The last few days I noticed strange stuff in my access log:
188.107.245.66 - - [18/Oct/2011:19:12:19 +0300] "S\\xe5\\v\\xa1\\xdcJ3\\b\\x86V\\x06\\xdf\\xfc\\xe12\\x17\\xcf5\\xcc\\xe4\\xceF" 400 226
188.87.22.67 - - [18/Oct/2011:19:45:57 +0300] "\\x86E\\x80\\x1aAv_t\\xef\\xc1\\x15\\xe6\\xf6G\\x136\\xf6\\xb2\\x10d\\xd0\\xd4\\x8d\\xb8\\xbe!\\xd0\\xe1f" 302 -
81.157.125.118 - - [18/Oct/2011:20:22:03 +0300] "\\xd9V\\xdd\\xfa[l_\\"l\\x8b=\\xa9\\x02\\x87\\x81\\xccV\\x843\\x0e\\x18\\xbb\\xd9X\\xb7\\xcf\\xc5\\xaf\\xf6P\\xff\\x81\\x92\\x0e\\x9bld\\x7f\\x83<YA\\xd2\\x0c\\x8e\\xfd\\xcb\\xab\\x85\\xc6" 400 226
82.113.121.32 - - [19/Oct/2011:19:56:34 +0300] "\\xfd\\xe8\\x1clL\\x04\\x12\\xeau\\xf6v>\\xc4\\xd8\\x8b\\xea\\xf1\\xd2<\\x11\\xe9\\xfa\\xa1\\x89\\xd7\\xc3`\\xb0\\xc5(\\x07\\xde\\x12\\x88\\xb8\\x9b\\xfc\\xf7kq," 302 -
77.181.227.10 - - [20/Oct/2011:19:01:44 +0300] "\\x9a\\xaf\\x1b" 302 - "-" "-"

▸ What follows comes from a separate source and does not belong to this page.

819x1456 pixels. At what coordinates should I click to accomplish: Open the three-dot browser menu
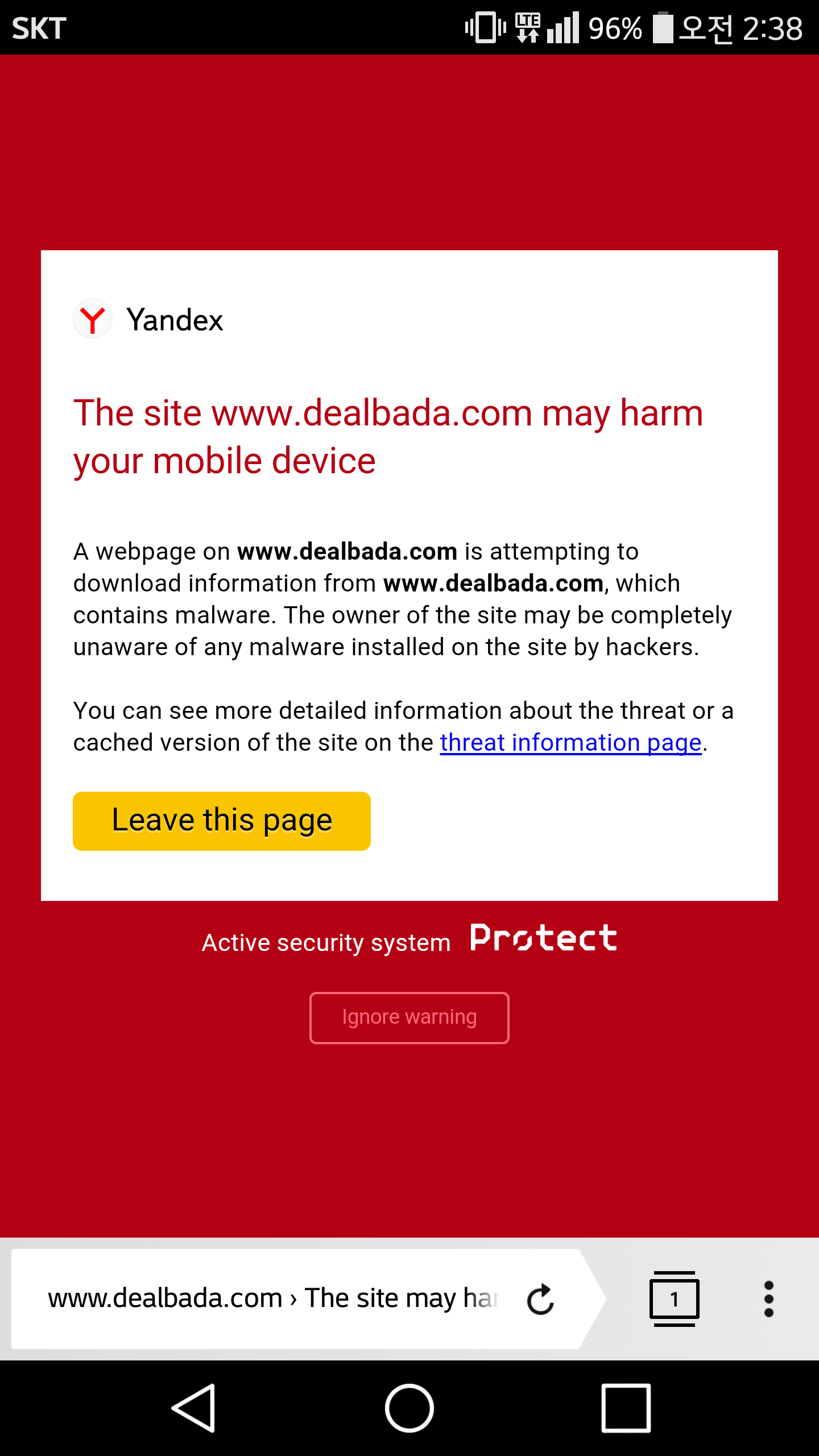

194.228.94.242 - - [21/Oct/2011:12:31:49 +0300] "$\\xfe\\x87O\\xa7\\xb6\\x0e\\x17[}" 302 - "-" "-"
188.187.133.114 - - [21/Oct/2011:20:19:35 +0300] "M\\x85r?\\xf3\\x81\\x13\\x0e\\xc8\\xab" 302 - "-" "-"
95.103.75.20 - - [22/Oct/2011:16:41:58 +0300] "\\xc0\\xfd\\xbf\\xcf" 200 194 "-" "-"
46.135.104.255 - - [22/Oct/2011:16:58:52 +0300] "w\\xc1\\x15\\xadqk\\x85\\xa18\\x83\\xf0\\xe8{\\x95\\x10\\x92}\\xa8\\x9e\\xddt\\xcdiA\\x02\\x17G\\xf1R\\x96p" 200 194 "-" "-"
93.96.74.252 - - [22/Oct/2011:23:25:37 +0300] "\\xfbO\\xed\\xda\\x85$\\xa8\\xa6\\x8e\\xcdi\\xc6\\x13't$\\xc1 1\\xa8\\xec4(\\x98\\xc3\\xda\\xbc\\x8b," 400 226 "-" "-"
Normally I see this:
174.129.228.67 - - [23/Oct/2011:06:56:53 +0300] "GET /robots.txt HTTP/1.0" 200 26 "-" "ia_archiver (+http://www.alexa.com/site/help/webmasters; crawler@alexa.com)"
The first thing I don’t understand is why the strange requests don’t include a method (get/post/head/etc). The second thing is obvious: what does it mean? And the third thing: why do I have different response codes for those requests? Sure, depending on what they do Apache replies differently, but I don’t know what’s behind the encoded requests.